I keep reading about independent workers who are self-employed and don’t have a regular job. One reference many of the authors use is the transition from small farmers and crafters to factory workers, driven by the industrial revolution, and that people who are creating their own work are just returning to those roots.

The part they leave out is why so many people gave up self-employment and went into those factories. They could make more money and live better! The hidden fact that everyone glosses over is that leaving corporate jobs, for most people, means accepting a much, much smaller life style, smaller homes, fewer dinners out and driving older cars.

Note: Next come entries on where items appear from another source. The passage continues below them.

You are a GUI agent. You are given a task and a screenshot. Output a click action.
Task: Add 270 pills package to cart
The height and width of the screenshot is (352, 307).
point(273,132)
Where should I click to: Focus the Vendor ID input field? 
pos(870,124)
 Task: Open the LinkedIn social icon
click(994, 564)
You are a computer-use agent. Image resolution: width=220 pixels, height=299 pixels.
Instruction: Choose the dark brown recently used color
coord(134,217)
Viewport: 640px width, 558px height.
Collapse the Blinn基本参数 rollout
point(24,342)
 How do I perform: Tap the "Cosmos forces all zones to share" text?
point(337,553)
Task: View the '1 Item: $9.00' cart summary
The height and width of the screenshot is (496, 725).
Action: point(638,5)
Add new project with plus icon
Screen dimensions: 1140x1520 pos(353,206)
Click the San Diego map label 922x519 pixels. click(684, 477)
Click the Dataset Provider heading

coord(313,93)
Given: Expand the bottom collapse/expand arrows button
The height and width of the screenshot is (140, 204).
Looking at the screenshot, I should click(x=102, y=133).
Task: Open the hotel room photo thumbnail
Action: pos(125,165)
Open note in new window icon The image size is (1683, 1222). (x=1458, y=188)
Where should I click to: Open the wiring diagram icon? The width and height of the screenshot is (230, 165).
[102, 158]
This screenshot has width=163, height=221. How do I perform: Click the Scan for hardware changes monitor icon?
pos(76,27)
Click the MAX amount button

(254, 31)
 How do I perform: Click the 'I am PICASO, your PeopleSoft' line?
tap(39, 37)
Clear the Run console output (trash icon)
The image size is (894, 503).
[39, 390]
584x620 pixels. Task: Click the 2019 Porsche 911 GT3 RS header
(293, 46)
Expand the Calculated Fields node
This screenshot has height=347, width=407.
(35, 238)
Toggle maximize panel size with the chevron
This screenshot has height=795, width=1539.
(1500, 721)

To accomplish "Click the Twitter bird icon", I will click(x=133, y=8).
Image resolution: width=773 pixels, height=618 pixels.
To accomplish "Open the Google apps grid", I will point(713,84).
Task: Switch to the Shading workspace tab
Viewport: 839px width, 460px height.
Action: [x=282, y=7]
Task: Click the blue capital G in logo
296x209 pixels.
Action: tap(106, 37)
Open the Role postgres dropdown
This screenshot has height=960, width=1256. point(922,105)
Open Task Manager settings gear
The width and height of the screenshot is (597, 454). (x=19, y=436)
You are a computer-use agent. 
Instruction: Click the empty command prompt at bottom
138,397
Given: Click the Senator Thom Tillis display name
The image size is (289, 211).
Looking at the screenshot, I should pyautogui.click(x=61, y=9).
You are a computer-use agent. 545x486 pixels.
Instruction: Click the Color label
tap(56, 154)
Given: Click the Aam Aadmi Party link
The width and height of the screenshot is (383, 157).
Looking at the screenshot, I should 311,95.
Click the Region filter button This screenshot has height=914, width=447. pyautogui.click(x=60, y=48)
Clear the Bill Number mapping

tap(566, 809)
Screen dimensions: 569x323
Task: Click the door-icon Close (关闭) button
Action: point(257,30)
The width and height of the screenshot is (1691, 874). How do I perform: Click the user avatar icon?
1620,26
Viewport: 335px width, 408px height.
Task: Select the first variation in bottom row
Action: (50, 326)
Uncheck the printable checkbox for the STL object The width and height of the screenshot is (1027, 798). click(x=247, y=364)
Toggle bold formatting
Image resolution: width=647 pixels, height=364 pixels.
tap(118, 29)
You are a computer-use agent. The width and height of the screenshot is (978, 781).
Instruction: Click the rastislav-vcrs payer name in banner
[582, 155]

Cutting you life style is not progress. Most people who try self-employment / free lancing fail because to succeed they must master work skills that, until they left their regular jobs, someone else did for them. It’s called division of labor, but working alone means that you must do all those tasks. Most people fail because they are unable to master those new skills fast enough to keep their business producing income.

I keep reading that if you love sports then learn to write about them. That presumes you are in that very small minority of people who love sports that no only are able to write but enjoy writing enough to keep at it steadily to make a living. It also presumes that you are in the even smaller minority who either already know how to market your writing or are able to learn how and enjoy that part of the process enough to put up with it to sell the output of the part you do enjoy.

The truth is that of all the people who try to develop themselves as an independent only a very small percentage will succeed, not because they aren’t good enough at what they love, but rather because they can’t get good enough at what they don’t love!

1 comment:

Bryan Neva Sr said...

There are many shackles that keep people working for an organization and healthcare benefits are one. Aside from the known issues with Obamacare, I hope someday (with improvements) this will be a liberating force from corporate servitude. I'd like to see more "mom and pop" companies in the future. A small group of people pooling their talents to collectively earn a living.